● **Work to be completed**: Every single entry that follows must be copied exactly.

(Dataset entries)
....................

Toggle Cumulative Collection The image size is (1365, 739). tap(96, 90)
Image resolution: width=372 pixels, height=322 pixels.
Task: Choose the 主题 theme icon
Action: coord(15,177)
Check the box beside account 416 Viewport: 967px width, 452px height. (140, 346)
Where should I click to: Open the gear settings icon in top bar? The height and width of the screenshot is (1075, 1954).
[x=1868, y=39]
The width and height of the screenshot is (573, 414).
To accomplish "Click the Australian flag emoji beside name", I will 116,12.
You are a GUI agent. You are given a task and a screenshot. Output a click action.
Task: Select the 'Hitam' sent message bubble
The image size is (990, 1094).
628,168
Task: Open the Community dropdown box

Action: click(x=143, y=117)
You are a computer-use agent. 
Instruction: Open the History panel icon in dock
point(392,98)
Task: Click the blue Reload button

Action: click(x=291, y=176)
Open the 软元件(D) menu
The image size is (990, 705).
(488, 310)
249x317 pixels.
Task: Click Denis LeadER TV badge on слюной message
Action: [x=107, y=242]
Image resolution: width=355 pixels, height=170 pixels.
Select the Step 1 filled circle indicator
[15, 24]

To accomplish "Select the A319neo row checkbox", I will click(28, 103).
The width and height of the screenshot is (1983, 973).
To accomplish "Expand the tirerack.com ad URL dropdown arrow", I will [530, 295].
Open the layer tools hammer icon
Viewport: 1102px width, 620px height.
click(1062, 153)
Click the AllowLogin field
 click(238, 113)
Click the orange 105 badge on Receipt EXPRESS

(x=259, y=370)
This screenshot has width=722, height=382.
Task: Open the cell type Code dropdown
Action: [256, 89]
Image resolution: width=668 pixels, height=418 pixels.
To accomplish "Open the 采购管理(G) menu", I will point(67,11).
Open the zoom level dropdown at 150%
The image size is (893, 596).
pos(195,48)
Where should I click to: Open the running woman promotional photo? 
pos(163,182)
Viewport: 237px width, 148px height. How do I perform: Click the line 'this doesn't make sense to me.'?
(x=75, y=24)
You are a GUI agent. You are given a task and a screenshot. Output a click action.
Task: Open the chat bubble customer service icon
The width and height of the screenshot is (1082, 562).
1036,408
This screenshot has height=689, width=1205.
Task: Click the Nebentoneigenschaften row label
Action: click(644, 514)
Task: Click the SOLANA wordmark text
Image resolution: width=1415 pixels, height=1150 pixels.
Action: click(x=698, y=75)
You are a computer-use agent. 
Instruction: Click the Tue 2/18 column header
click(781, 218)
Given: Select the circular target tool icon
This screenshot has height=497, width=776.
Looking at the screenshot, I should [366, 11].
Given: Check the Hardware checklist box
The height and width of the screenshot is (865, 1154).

....................

● **Expected answer**:
Toggle Cumulative Collection The image size is (1365, 739). tap(96, 90)
Image resolution: width=372 pixels, height=322 pixels.
Task: Choose the 主题 theme icon
Action: coord(15,177)
Check the box beside account 416 Viewport: 967px width, 452px height. (140, 346)
Where should I click to: Open the gear settings icon in top bar? The height and width of the screenshot is (1075, 1954).
[x=1868, y=39]
The width and height of the screenshot is (573, 414).
To accomplish "Click the Australian flag emoji beside name", I will 116,12.
You are a GUI agent. You are given a task and a screenshot. Output a click action.
Task: Select the 'Hitam' sent message bubble
The image size is (990, 1094).
628,168
Task: Open the Community dropdown box

Action: click(x=143, y=117)
You are a computer-use agent. 
Instruction: Open the History panel icon in dock
point(392,98)
Task: Click the blue Reload button

Action: click(x=291, y=176)
Open the 软元件(D) menu
The image size is (990, 705).
(488, 310)
249x317 pixels.
Task: Click Denis LeadER TV badge on слюной message
Action: [x=107, y=242]
Image resolution: width=355 pixels, height=170 pixels.
Select the Step 1 filled circle indicator
[15, 24]

To accomplish "Select the A319neo row checkbox", I will click(28, 103).
The width and height of the screenshot is (1983, 973).
To accomplish "Expand the tirerack.com ad URL dropdown arrow", I will [530, 295].
Open the layer tools hammer icon
Viewport: 1102px width, 620px height.
click(1062, 153)
Click the AllowLogin field
 click(238, 113)
Click the orange 105 badge on Receipt EXPRESS

(x=259, y=370)
This screenshot has width=722, height=382.
Task: Open the cell type Code dropdown
Action: [256, 89]
Image resolution: width=668 pixels, height=418 pixels.
To accomplish "Open the 采购管理(G) menu", I will point(67,11).
Open the zoom level dropdown at 150%
The image size is (893, 596).
pos(195,48)
Where should I click to: Open the running woman promotional photo? 
pos(163,182)
Viewport: 237px width, 148px height. How do I perform: Click the line 'this doesn't make sense to me.'?
(x=75, y=24)
You are a GUI agent. You are given a task and a screenshot. Output a click action.
Task: Open the chat bubble customer service icon
The width and height of the screenshot is (1082, 562).
1036,408
This screenshot has height=689, width=1205.
Task: Click the Nebentoneigenschaften row label
Action: click(644, 514)
Task: Click the SOLANA wordmark text
Image resolution: width=1415 pixels, height=1150 pixels.
Action: click(x=698, y=75)
You are a computer-use agent. 
Instruction: Click the Tue 2/18 column header
click(781, 218)
Given: Select the circular target tool icon
This screenshot has height=497, width=776.
Looking at the screenshot, I should [366, 11].
Given: Check the Hardware checklist box
The height and width of the screenshot is (865, 1154).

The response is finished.